## SELECTED PASSAGE
--- BEGIN ---

We have arrived to the last stop in our South American wandering. Although, properly speaking, we are not in America anymore, but rather in the eastern border of Polynesia. Easter Island was the result of one of Mother Earth's whims : this particular time, her restlessness gave birth to a little 163 km² bit of land in the middle of nowhere.


Today part of Chili, it was first inhabited by Polynesians who, being great sailors, discovered and colonised it since the 4th century. Indeed, people features as well as the local language and folklore feels more Polynesian than Latin American. At our arrival to the airport we were greeted by the manager of the camp site we had booked into with a flower necklace and the word 'iorana', which in rapanui language can be used for 'welcome', 'hello' or 'bye bye'.

The island is an oasis in the middle of the ocean and the atmosphere is really laid-back, even if the population of the only settlement, Hanga Roa, has increased a lot lately together with the influx of tourists : from 3000 inhabitants in 2003 to almost 6000 in 2006. Prices, specially those of food, are 3 to 4 times more expensive than in the continent. In spite of it, the tourists we have met there looked like your average middle class guys. However, a 5 star hotel is being built and since resources are not unlimited and overpopulation is starting to be a problem (in terms of water supply and waste treatment) I am not sure whether this is going to last for long.

--- END ---

## GIVEN RECORDS
--- BEGIN ---

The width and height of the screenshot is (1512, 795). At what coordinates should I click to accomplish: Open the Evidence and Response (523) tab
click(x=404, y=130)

--- END ---
--- BEGIN ---

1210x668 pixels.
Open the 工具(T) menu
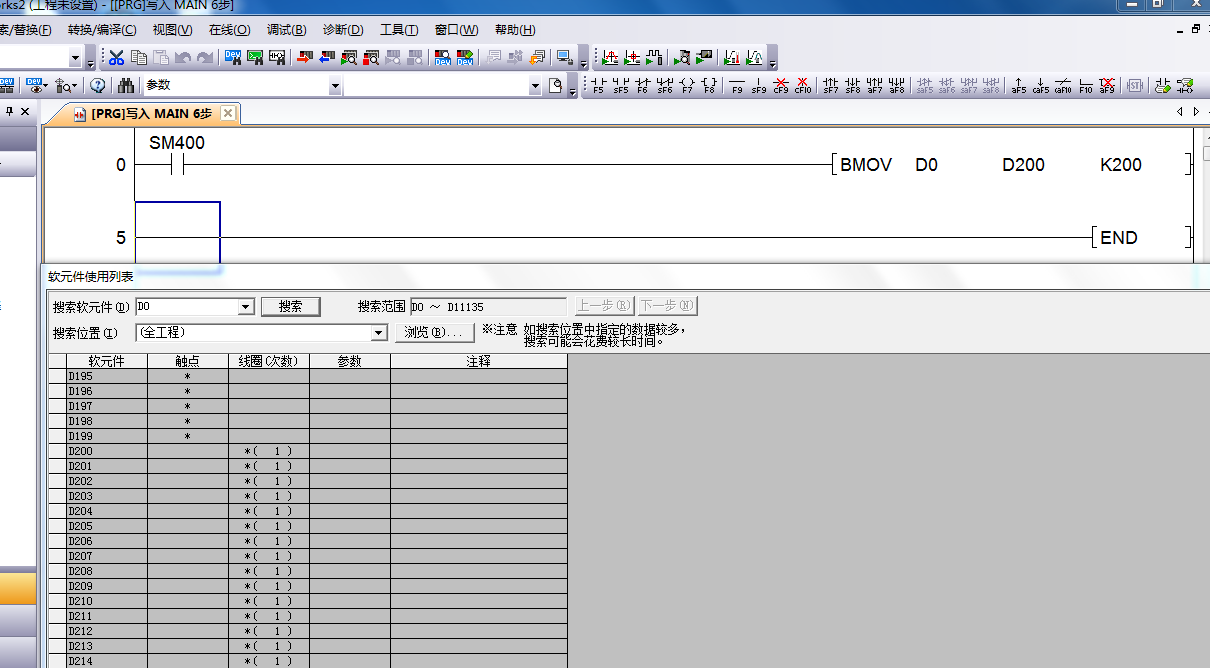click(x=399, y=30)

--- END ---

## EXERCISE SET
1. Copy the stretch of the Easter Island text from "We have arrived" through "middle of nowhere.".
2. According to the Easter Island text, how large is the island?
3. List every meaning that the Easter Island text gives for the rapanui word 'iorana'.

## EXERCISE RESULTS
1.
We have arrived to the last stop in our South American wandering. Although, properly speaking, we are not in America anymore, but rather in the eastern border of Polynesia. Easter Island was the result of one of Mother Earth's whims : this particular time, her restlessness gave birth to a little 163 km² bit of land in the middle of nowhere.

2. 163 km²

3. 'welcome', 'hello', 'bye bye'